Sarasar with Norvir effectively delays HDV progression, may clear virus

WASHINGTON — Combination therapy with Sarasar and Norvir in patients with hepatitis D effectively blocked hepatitis D virus production, at all tested doses of Sarasar, according to a presentation at The Liver Meeting 2017. Longer treatment duration may clear the virus from the total extracellular body fluid.

“Up to 20 million people worldwide are infected with hepatitis delta and the majority of them will develop cirrhosis within 5 to 10 years,” Harel Dahari, PhD, from the program of experimental and theoretical modeling in the division of hepatology at the Loyola University Medical Center, Illinois, said in his presentation. “Compared to HBV mono-infected patients, HDV-infected patients will have a higher risk for progression to cirrhosis, hepatic decompensation, hepatocellular carcinoma and death.”
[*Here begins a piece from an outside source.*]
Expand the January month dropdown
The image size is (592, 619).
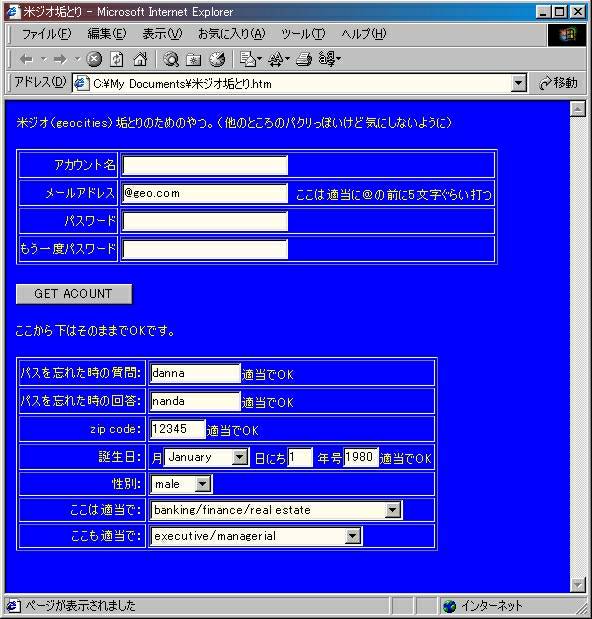[x=239, y=457]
To confirm the efficacy of Sarasar (lonafarnib, Eiger BioPharmaceuticals) combined with Norvir (ritonavir, AbbVie) for HDV, the researchers conducted a study with a mathematical model that includes hepatocyte proliferation was used to estimate HDV kinetics parameters and treatment efficacy in blocking viral production using data from the phase 2 LOWR HDV-3 study conducted at the U.S. National Institute of Diabetes and Digestive and Kidney Diseases, NIH. The model also included hepatocyte proliferation to estimate HDV-host kinetic parameters and treatment efficacy in blocking viral production.

The researchers randomized 21 patients into six groups that received daily doses of 50, 75, or 100 mg of lonafarnib with 100 mg of ritonavirdaily for 24 weeks (n = 12) or 12 weeks of placebo followed by 12 weeks of treatment with lonafarnib and ritonavir (n = 9). Additionally, all patients received hepatitis B nucleos(t)ide analogue therapy.

Median patient age was 40 years, 60% of patients were men, and most patients were Caucasian and Asian with elevated alanine aminotransferase levels and mild fibrosis.

Analysis based on 12 patients dosed for 24 weeks with frequent sampling indicates the following viral kinetic patterns among all dosing groups:

• a triphasic response that consisted of a rapid initial viral load decline followed by slow/constant viral load decline with a third phase of renewed viral decay;
• a flat partial response that consisted of a rapid viral load decline followed by a lower set point of viral load;
• a pattern of virus rebound, in which the flat partial response or the triphasic response were followed by a rebound in viral load due to a varying effectiveness of the drug; and
• non-response (no viral load declines in which patients were excluded from modeling).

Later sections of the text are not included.